# Parsing the Code

To learn more about how Earth Engine users interact with different datasets and modules, we'll have to start digging further into source code by parsing each file, line-by-line to look for patterns. This script will do the heavy lifting of parsing our code, saving the results out to CSVs for further analysis and visualization in other notebooks.

In [1]:
import re
import json
import os
import glob
from tqdm.auto import tqdm

## Load Repos and Source Files

First, we need to re-load our list of source files like we did in the Summarizing Code notebook.

In [8]:
directory_path = os.path.join("..", "data", "directory.json")
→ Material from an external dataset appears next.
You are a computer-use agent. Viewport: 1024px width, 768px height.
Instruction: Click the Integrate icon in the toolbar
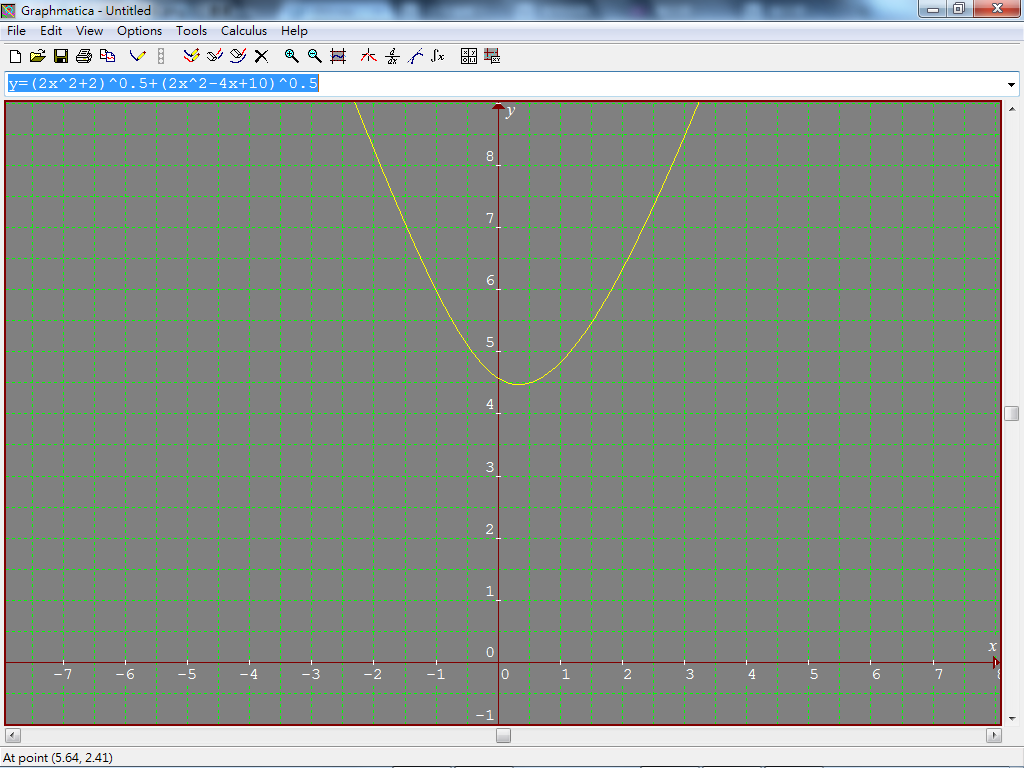[x=438, y=56]
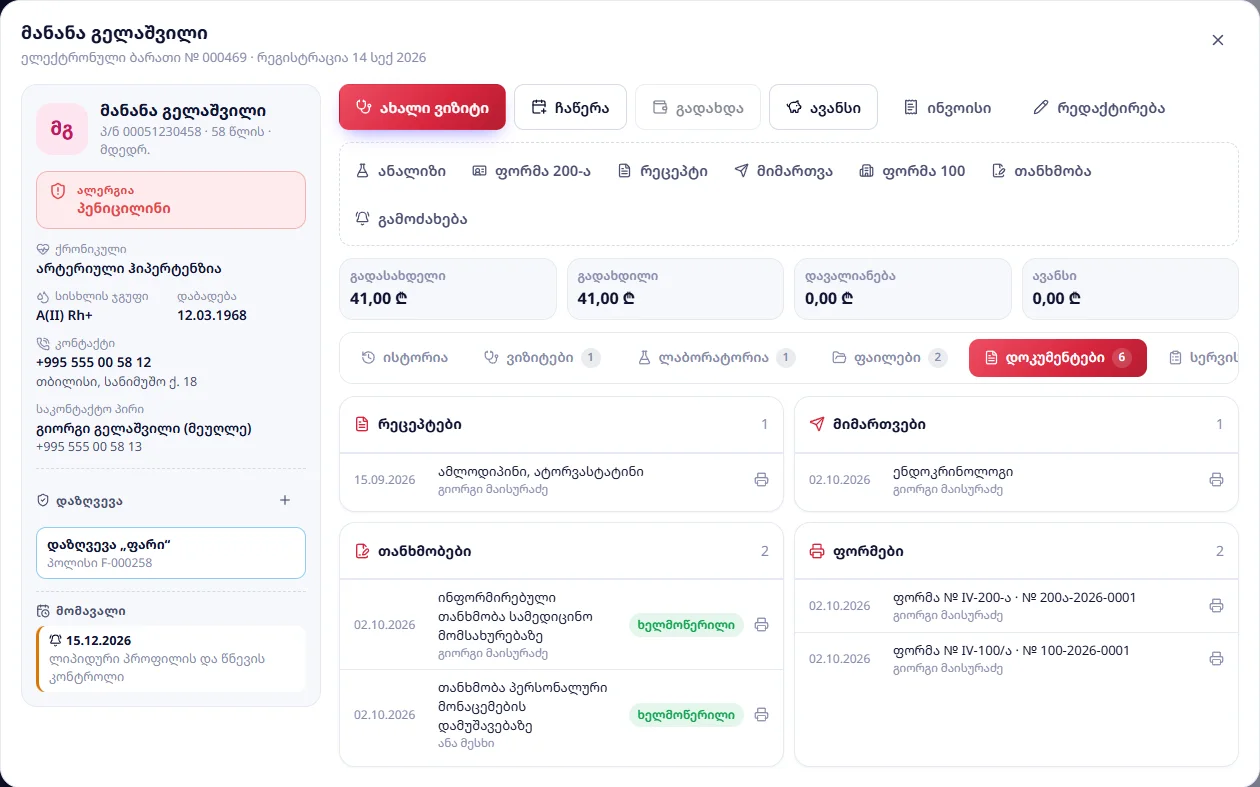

with open(directory_path) as src:
    directory = json.load(src)

repos = list(directory.keys())

repo_dir = os.path.join("..", "data", "repos")
repo_paths = [os.path.join(repo_dir, repo) for repo in repos]

# Filter out missing and empty repos
invalid_repos = [repo for repo in repo_paths if not os.path.exists(repo) or os.listdir(repo) == []]

valid_repos = [repo for repo in repo_paths if repo not in invalid_repos]

In [11]:
def get_source_files(directory):
    """Find all the files that are probably Earth Engine source code in a given directory.
    Files should have no extension or .js extension, not be included in a hidden directory
    like .git, and not be in a list of commonly excluded files.
    
    This function also renames all non-js source files to .js to
    allow code analysis later on.
    """
    # Common non-source files that might be included in a repository and don't have a file extension.
    exclude_files = ["LICENSE"]
                     
    # List all files and folders recursively, excluding hidden stuff (e.g. .git)
    everything = glob.glob(os.path.join(directory, "**", "*"), recursive=True)
    
    source_files = []
    for file in everything:
        # Exclude subdirectories
        if not os.path.isfile(file):
            continue
        # Exclude specific files
        if os.path.basename(file) in exclude_files:
            continue
        # Exclude any filetypes other than JS
        if "." in file and not file.endswith(".js"):
            continue
        # Add .js extension to all source files for later analysis
        if not file.endswith(".js"):
            os.rename(file, file + ".js")
            file = file + ".js"
        
        source_files.append(file)
        
    return source_files

In [12]:
source_files = []

for repo in valid_repos:
    source_files += get_source_files(repo)

## Parse the Code

Now we can start looking through individual source code files for specific patterns to track.

In [16]:
from collections import Counter

We'll need a function that can take a module name or a file path and parse out the username.

In [17]:
def get_user(s):
    """Take a path-like string and return the username associated"""
    user_pattern = r"""users\/([a-zA-Z]*[0-9]*)\/"""
    try:
        return re.findall(user_pattern, s)[0]
    # A few repos don't have a username
    except IndexError:
        return None

We'll use the regex patterns below to parse source code and see how often datasets, modules, and other parameters are used.

In [18]:
# Match image collection names
collection_pattern = re.compile(r"""ee\.ImageCollection\(['"](\S+?)['"]\)\.?""")
# Match image names
image_pattern = re.compile(r"""ee\.Image\(['"](\S+?)['"]\)\.?""")
# Match latitude and longitude coordinates from ee.Geometry.Point constructors
point_pattern = re.compile(r"""ee\.Geometry\.Point\((\[[^a-zA-Z]*?\])\)\.?""")

# Match CRS parameters
crs_pattern = re.compile(r"""crs:\s*['"]([a-zA-Z]{4}:[0-9]{4})['"]""")
# Match module imports
module_pattern = re.compile(r"""require\(['"](\S+?)['"]\)""")
# Match dates of the format yyyy-mm-dd
date_pattern = re.compile(r"""([0-9]{4}-[0-9]{2}-[0-9]{2})""")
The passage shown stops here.